"""
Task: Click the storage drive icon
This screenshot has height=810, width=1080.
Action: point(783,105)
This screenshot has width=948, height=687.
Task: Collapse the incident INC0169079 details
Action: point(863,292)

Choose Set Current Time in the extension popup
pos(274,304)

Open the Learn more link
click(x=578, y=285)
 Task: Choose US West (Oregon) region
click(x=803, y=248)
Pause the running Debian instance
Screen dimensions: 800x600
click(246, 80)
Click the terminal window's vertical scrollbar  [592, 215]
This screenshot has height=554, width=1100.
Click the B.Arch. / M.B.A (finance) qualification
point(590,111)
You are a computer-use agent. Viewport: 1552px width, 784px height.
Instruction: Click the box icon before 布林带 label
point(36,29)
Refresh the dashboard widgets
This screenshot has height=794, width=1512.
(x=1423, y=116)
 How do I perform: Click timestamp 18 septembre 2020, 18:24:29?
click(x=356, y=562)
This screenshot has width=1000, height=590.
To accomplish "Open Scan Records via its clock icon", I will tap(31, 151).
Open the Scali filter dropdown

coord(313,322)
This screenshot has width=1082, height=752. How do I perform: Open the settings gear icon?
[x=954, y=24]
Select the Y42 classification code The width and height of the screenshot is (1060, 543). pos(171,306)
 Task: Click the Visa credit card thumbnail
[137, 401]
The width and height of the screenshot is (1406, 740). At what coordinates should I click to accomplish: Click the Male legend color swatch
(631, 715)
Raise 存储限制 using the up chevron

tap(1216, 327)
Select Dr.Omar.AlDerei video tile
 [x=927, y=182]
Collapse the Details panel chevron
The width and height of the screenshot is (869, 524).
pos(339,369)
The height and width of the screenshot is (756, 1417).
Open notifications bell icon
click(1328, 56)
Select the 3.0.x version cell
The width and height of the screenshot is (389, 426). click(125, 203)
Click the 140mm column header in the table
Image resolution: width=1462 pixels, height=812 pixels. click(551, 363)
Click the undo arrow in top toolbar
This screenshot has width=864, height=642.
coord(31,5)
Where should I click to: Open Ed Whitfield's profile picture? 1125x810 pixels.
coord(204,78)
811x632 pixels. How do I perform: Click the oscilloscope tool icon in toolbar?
"""
## Required work
Copy exactly the opening line of the material, the line bearing "Select the Y42", and every line between them. Include nothing else.

## Result below
Task: Click the storage drive icon
This screenshot has height=810, width=1080.
Action: point(783,105)
This screenshot has width=948, height=687.
Task: Collapse the incident INC0169079 details
Action: point(863,292)

Choose Set Current Time in the extension popup
pos(274,304)

Open the Learn more link
click(x=578, y=285)
 Task: Choose US West (Oregon) region
click(x=803, y=248)
Pause the running Debian instance
Screen dimensions: 800x600
click(246, 80)
Click the terminal window's vertical scrollbar  [592, 215]
This screenshot has height=554, width=1100.
Click the B.Arch. / M.B.A (finance) qualification
point(590,111)
You are a computer-use agent. Viewport: 1552px width, 784px height.
Instruction: Click the box icon before 布林带 label
point(36,29)
Refresh the dashboard widgets
This screenshot has height=794, width=1512.
(x=1423, y=116)
 How do I perform: Click timestamp 18 septembre 2020, 18:24:29?
click(x=356, y=562)
This screenshot has width=1000, height=590.
To accomplish "Open Scan Records via its clock icon", I will tap(31, 151).
Open the Scali filter dropdown

coord(313,322)
This screenshot has width=1082, height=752. How do I perform: Open the settings gear icon?
[x=954, y=24]
Select the Y42 classification code The width and height of the screenshot is (1060, 543). pos(171,306)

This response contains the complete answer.